Bertram Solcher: Zuerst einmal verstehe ich die Sprache, und ich spreche sie auch. Das erleichtert die Kommunikation und ist vertrauensbildend. Dann kenne ich die üblichen Abläufe und bin dadurch in der Lage, den Mitarbeitenden Sicherheit zu geben. Ich merke, ohne dass man mich auffordern muss, wann der Fotograf nicht mehr ins Setting passt. Ich kann Blut sehen, weiß, was ich nicht berühren darf und laufe nicht mit einer Kamera ungebremst in einen MRT. Ich weiß aber auch, wie ich intime Situationen bewältigen kann ohne voyeuristisch oder aufdringlich zu werden. Ich kann auch mit der Kamera eine professionelle Distanz bewahren und komme nicht in eine emotionale Achterbahnfahrt.

laif: Wo kann deiner Meinung nach Fotografie im Healthcare Bereich noch besser oder gezielter eingesetzt werden? Oder anders: Was kann Fotografie für die Healthcare Kommunikation leisten?

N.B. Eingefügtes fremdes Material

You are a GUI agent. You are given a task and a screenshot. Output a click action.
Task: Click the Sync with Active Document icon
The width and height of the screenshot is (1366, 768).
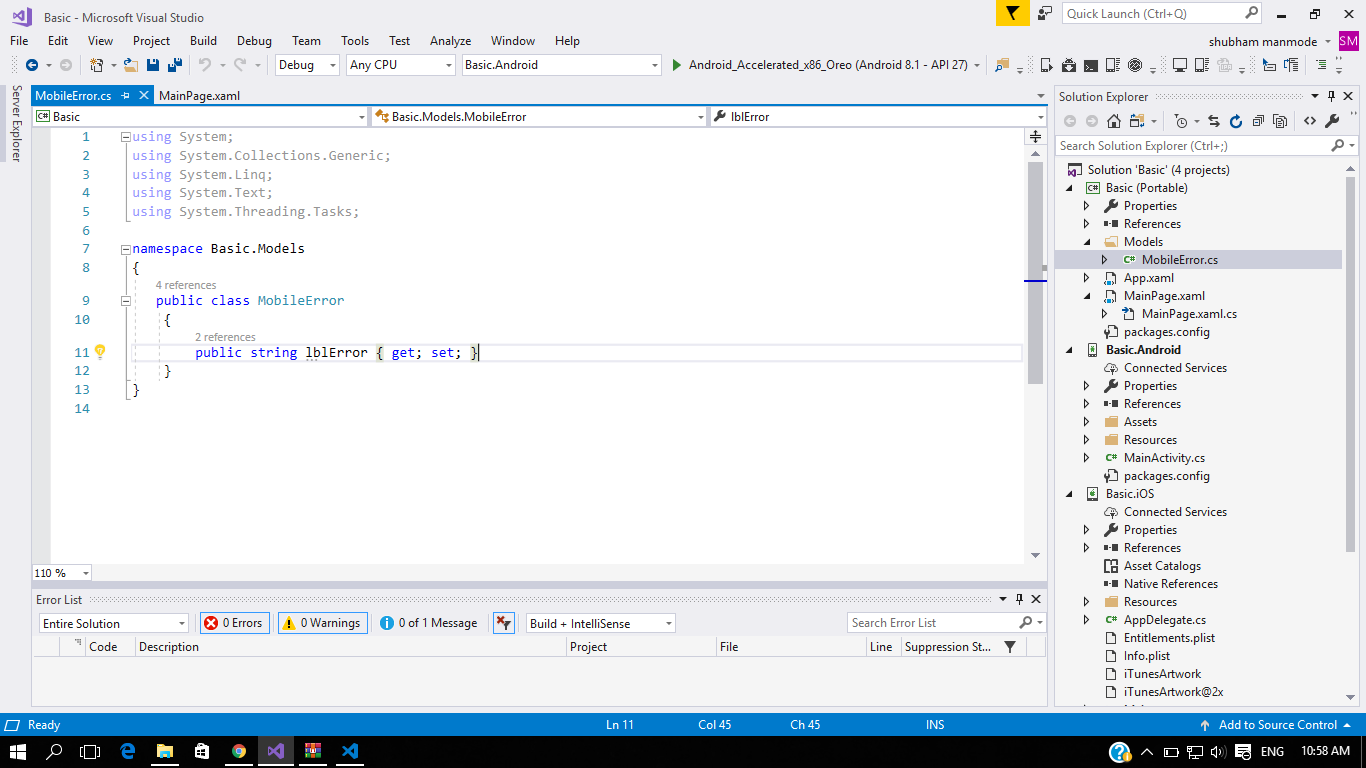(1215, 120)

Bertram Solcher: Corporate-Fotografie wird im Healthcarebereich, im Vergleich zu anderen Branchen, erst seit relativ kurzer Zeit eingesetzt. In Deutschland mussten erst die berufsrechtlichen Rahmenbedingungen den Wünschen nach Information angepasst werden. Die Amerikaner waren da schon viel weiter und haben Bildsprachen für den Healthcarebereich kreiert. Jede:r weiß, dass Kliniken hell und bläulich sind und Ärzt:innen ein Stethoskop um den Hals tragen – das sehen wir in jeder Arztserie und auf vielen Microstock-Fotos. Auch ich bekomme solche Bilder immer wieder von Kund:innen auf ihren Moodboards vorgelegt. Kaum jemand weiß jedoch, dass das Stethoskop um den Hals ein kapitaler, hygienischer Fauxpas ist. Die Kommunikation im Healthcarebereich ist noch wenig innovativ und reproduziert häufig die immer gleichen Stereotypien. Authentische Autorenfotografie kann da eine Menge leisten.